Ugh, tabouleh, definitely on my foods to be avoided list, and I would say probably more hazardous than spinach in the dental hygiene department.

johnny wang
johnny wang
6 years ago

So all this time this Pharmacies have been charging the public inflated prices and now they are afraid of being exposed. How could they charge poor workers and others such high prices and get away with it all this time

Yacine
Yacine
6 years ago
Reply to  johnny wang

I don’t think that was the case, and this is not what the article said. It might be that the government renegotiated some contracts with the big pharmaceutical firms, or made new deals with makers of generic medicine. It is also possible that the government has decided to subsidize the price of some medicines. In all cases, it seems like pharmacies will keep the same margins as mentioned in the article, so the burden will be on the suppliers/importers and the government.

Michael Fryer
Michael Fryer
6 years ago
Reply to  johnny wang

Until 2011 drug prices were controlled by the supreme council for health, but after citizens and residents complained that prices in Qatar were higher than other GCC states the decision was made to deregulate prices. The hope was that increased competition would drive down prices.

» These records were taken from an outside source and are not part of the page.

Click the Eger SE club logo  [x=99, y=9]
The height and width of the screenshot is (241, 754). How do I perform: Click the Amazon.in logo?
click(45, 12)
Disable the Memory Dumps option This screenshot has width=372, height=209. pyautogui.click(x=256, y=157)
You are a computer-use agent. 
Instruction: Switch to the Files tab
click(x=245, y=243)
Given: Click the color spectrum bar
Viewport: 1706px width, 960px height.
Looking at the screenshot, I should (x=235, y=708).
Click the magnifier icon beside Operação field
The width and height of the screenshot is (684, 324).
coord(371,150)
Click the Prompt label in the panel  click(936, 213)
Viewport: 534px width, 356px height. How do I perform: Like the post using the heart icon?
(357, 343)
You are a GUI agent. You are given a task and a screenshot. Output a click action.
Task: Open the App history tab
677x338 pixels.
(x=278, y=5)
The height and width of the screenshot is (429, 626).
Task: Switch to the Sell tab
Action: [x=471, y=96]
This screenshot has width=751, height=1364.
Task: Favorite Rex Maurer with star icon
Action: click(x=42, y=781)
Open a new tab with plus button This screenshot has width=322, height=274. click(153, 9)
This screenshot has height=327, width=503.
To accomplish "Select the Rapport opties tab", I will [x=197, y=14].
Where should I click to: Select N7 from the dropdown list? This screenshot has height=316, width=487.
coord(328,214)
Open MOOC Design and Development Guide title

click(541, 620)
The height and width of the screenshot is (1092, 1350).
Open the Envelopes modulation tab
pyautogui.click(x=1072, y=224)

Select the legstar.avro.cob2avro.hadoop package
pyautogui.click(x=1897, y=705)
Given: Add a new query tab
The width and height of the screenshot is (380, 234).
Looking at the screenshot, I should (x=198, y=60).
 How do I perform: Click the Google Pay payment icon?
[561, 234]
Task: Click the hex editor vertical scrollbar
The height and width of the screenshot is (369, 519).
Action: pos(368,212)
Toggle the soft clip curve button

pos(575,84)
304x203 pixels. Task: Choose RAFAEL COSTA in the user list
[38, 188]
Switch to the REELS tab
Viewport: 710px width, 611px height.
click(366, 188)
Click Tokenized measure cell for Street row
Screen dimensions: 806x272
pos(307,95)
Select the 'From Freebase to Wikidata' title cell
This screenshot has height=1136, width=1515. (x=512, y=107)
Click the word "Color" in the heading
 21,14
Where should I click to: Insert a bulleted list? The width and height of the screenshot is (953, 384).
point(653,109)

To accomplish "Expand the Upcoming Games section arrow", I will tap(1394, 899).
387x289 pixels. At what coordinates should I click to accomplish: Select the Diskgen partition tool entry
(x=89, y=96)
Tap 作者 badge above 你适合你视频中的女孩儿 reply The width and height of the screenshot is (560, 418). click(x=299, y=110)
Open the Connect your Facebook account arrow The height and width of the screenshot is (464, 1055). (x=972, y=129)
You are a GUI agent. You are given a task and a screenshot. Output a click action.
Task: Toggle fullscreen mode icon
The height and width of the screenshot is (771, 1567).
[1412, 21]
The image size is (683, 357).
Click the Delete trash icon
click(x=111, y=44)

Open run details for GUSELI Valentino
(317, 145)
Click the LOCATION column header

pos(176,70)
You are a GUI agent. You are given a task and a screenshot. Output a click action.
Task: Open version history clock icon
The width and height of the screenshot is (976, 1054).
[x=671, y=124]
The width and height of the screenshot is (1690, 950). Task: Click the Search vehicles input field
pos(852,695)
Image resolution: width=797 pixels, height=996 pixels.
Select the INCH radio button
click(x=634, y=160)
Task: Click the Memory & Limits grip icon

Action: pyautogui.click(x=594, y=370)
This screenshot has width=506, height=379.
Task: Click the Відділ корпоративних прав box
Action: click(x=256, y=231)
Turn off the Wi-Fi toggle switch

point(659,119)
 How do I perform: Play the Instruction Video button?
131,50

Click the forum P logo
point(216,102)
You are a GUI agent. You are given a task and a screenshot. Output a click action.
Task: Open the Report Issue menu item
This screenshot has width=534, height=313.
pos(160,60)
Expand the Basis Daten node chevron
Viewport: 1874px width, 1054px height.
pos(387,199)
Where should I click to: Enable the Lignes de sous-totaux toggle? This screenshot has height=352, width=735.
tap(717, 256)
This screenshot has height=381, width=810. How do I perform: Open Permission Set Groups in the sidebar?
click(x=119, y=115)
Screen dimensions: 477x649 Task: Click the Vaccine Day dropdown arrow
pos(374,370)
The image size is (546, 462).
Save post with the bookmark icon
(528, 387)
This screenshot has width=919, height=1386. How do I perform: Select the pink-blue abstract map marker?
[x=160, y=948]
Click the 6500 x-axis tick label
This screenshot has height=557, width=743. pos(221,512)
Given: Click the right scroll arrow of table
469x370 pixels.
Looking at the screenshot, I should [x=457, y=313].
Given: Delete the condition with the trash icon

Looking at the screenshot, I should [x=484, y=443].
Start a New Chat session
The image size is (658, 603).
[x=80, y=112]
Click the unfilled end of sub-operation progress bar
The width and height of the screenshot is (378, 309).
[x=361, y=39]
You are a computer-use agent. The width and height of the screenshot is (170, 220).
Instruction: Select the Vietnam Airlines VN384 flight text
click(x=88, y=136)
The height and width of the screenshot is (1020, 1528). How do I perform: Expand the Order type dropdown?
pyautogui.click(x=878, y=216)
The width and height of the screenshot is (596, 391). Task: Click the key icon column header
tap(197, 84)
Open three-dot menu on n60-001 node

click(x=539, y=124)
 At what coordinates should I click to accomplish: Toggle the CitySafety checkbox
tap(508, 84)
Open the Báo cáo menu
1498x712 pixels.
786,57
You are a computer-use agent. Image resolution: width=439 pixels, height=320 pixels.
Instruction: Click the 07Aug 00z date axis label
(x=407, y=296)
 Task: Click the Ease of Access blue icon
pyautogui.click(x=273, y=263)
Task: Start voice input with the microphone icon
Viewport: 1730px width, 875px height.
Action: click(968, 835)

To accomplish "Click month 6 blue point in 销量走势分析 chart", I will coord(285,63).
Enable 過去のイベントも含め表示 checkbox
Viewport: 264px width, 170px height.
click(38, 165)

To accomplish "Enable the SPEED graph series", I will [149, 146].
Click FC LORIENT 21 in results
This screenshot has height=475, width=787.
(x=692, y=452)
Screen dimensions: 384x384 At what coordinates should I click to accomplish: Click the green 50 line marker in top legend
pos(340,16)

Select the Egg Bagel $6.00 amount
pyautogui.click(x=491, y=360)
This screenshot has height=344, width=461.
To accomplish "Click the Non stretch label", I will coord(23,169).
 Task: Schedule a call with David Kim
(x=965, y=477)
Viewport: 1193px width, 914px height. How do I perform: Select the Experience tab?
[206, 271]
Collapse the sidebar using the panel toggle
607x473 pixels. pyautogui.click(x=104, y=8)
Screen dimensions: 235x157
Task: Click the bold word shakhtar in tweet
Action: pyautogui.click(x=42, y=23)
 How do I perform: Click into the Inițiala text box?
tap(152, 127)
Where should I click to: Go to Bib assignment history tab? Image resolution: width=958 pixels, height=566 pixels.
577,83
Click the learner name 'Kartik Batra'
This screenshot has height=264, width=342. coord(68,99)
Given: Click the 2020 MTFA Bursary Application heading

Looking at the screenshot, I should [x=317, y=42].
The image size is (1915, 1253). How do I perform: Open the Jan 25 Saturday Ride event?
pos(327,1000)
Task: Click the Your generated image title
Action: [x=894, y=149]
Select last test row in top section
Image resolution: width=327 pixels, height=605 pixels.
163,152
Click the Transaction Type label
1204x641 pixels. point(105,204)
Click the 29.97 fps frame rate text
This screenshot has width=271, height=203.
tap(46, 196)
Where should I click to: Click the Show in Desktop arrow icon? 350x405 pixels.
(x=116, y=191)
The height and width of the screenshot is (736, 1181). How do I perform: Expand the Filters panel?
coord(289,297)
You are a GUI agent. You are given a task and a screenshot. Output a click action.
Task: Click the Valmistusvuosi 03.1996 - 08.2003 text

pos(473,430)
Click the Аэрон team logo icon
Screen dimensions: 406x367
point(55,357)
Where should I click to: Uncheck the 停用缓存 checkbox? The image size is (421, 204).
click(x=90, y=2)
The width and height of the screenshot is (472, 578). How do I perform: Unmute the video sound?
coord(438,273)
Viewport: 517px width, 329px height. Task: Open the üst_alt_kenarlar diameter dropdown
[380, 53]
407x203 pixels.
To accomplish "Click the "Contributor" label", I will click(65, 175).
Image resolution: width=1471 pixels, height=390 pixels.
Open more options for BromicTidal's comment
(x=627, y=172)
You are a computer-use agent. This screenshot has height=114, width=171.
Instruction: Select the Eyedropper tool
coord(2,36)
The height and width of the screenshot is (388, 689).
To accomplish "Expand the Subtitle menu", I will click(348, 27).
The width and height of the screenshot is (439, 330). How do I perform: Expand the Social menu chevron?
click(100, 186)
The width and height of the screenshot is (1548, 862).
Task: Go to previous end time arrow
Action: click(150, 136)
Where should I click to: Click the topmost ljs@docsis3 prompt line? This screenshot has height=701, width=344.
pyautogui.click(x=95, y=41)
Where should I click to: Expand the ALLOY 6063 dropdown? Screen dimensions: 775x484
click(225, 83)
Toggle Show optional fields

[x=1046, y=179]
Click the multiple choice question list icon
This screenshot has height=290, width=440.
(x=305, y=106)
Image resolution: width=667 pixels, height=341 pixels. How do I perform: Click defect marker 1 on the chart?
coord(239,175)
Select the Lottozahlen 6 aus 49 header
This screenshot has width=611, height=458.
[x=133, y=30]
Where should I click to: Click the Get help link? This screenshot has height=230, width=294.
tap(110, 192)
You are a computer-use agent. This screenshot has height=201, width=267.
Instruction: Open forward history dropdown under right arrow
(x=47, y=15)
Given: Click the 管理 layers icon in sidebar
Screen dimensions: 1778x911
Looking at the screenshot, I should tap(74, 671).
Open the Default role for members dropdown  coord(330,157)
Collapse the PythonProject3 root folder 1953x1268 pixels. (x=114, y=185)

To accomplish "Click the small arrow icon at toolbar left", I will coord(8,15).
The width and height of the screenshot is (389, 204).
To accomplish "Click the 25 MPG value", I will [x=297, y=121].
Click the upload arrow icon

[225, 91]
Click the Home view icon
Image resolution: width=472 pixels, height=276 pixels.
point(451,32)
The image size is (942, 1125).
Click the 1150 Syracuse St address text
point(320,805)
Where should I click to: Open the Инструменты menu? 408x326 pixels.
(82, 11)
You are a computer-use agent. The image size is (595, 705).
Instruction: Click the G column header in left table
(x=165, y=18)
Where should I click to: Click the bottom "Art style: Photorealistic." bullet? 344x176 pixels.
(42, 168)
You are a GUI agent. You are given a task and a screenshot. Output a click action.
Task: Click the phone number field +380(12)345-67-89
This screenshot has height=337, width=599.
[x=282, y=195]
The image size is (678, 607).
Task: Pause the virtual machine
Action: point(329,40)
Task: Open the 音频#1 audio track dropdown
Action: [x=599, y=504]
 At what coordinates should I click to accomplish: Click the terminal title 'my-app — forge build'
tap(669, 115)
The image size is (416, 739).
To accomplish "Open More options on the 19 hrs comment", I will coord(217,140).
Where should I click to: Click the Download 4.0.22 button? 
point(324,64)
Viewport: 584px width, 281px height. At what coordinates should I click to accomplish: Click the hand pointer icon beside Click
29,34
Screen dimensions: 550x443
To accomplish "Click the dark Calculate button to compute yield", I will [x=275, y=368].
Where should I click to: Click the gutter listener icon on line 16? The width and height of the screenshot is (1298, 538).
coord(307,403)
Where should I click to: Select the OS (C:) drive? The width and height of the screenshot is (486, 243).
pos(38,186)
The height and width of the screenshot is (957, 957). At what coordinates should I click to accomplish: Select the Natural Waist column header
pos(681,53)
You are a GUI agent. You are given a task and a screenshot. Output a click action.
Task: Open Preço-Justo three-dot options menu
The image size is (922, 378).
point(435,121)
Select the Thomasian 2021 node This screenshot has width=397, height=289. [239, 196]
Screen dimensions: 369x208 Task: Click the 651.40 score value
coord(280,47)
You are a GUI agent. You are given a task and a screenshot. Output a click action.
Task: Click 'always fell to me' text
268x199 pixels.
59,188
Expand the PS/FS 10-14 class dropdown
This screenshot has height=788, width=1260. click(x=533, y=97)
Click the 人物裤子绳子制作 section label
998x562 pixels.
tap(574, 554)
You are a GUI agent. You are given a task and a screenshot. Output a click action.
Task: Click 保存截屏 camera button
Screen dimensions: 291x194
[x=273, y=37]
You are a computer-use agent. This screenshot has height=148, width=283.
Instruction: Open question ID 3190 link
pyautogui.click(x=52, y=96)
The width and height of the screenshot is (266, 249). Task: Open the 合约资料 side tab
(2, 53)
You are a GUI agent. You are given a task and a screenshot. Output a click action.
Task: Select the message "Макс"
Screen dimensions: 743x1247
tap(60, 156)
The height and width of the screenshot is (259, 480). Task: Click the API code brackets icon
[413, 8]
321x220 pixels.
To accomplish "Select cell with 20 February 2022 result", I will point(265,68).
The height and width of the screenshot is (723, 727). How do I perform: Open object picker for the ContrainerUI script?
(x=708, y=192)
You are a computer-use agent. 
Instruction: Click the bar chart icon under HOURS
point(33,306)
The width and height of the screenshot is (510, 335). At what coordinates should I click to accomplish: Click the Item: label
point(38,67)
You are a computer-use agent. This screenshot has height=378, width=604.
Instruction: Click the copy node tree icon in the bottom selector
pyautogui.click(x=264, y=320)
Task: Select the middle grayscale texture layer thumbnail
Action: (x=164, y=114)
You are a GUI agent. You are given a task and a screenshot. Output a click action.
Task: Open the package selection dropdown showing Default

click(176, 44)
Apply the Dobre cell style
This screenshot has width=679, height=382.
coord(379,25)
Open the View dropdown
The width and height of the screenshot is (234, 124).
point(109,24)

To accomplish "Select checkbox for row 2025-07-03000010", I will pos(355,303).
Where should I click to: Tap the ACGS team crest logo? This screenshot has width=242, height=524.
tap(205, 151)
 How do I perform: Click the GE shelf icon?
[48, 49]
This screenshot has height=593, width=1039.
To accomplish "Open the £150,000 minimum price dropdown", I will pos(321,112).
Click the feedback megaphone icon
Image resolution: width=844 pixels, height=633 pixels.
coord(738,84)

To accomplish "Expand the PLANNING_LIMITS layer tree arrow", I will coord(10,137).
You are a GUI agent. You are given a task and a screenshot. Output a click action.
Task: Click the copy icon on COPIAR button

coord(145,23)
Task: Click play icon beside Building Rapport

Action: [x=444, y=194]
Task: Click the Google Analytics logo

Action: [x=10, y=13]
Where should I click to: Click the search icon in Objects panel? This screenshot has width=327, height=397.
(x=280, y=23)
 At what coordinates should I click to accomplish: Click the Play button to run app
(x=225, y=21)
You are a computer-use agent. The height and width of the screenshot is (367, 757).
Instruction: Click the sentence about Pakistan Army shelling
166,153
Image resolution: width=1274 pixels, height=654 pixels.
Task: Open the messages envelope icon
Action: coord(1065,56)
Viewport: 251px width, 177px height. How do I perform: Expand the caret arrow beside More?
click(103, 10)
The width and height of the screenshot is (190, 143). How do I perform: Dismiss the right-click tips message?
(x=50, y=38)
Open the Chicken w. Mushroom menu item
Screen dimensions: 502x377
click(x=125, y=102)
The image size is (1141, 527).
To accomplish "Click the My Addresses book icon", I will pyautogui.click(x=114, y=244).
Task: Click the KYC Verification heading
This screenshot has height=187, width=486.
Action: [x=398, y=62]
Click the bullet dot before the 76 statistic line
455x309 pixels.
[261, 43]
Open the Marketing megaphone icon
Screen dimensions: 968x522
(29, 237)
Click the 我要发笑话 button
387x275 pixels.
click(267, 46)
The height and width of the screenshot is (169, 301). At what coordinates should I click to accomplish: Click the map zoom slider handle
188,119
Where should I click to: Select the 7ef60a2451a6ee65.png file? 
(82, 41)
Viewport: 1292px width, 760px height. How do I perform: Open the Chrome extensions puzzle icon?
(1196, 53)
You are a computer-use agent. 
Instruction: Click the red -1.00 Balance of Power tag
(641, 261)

But when the new law was introduced in April 2011 prices of many drugs increased by about 30% almost immediately. This new law is an attempt to remedy that situation

http://www.pharmatimes.com/Article/11-05-31/Qatar_drug_prices_soar_after_law_change.aspx

Deepak Babu
Deepak Babu
6 years ago

Great step for Qatar. Isn’t this part of the equalization of drug prices over the GCC btw?

MIMH
MIMH
6 years ago

It seems the pharmacies have been making a killing over the last few years. One drug I bought in Qatar cost 150 QR but in Europe it cost me 3.50 Euro for exactly the same thing. I can have little sympathy for them as not even import costs can justify the huge disparity and the way they have been ripping everyone off in Qatar.

Observant One
Observant One
6 years ago

Ive found the medicine here very cheap compared to Australia!

Curiosity Killed the Cat
Curiosity Killed the Cat
6 years ago
Reply to  Observant One

I agree, when we moved I was quite shocked. Now baby Panadol is about $2. Makes me wonder if the gov here is really generous or in Australia we just get ripped off 🙂

Turbohampster
Turbohampster
6 years ago

Some good news at last, any action that makes health care more affordable/accessible to the masses is a good step! I just wish they would take a similar step with housing, as with the market being controlled by a few players its getting crazy!

Smile
Smile
6 years ago

Reading many comments day in day out on Dohanews shows Qatar is completely base on nationality and generalization of people Qataris included. I notice unfortunately, majority not all Western expats generalize Qataris when they comment, majority of Qataris not all generalize everybody, Filipinos not all generalize Indians/Pakistani/Nepalis etc, Majority don’t even want to see the black Africans. its goes on and on from one nationality to another. some people even respect or not to respect base on your religion. Here, people judge directly without any form of direct conversation with the person based on nationality, car and many times colour. Until people are judge base on their personality and behavior things will not change for the better. This is my personal experience since June 2011 in Doha. In conclusion, generally in spite of all these which is not peculiar to Qatar, is not a bad place to live.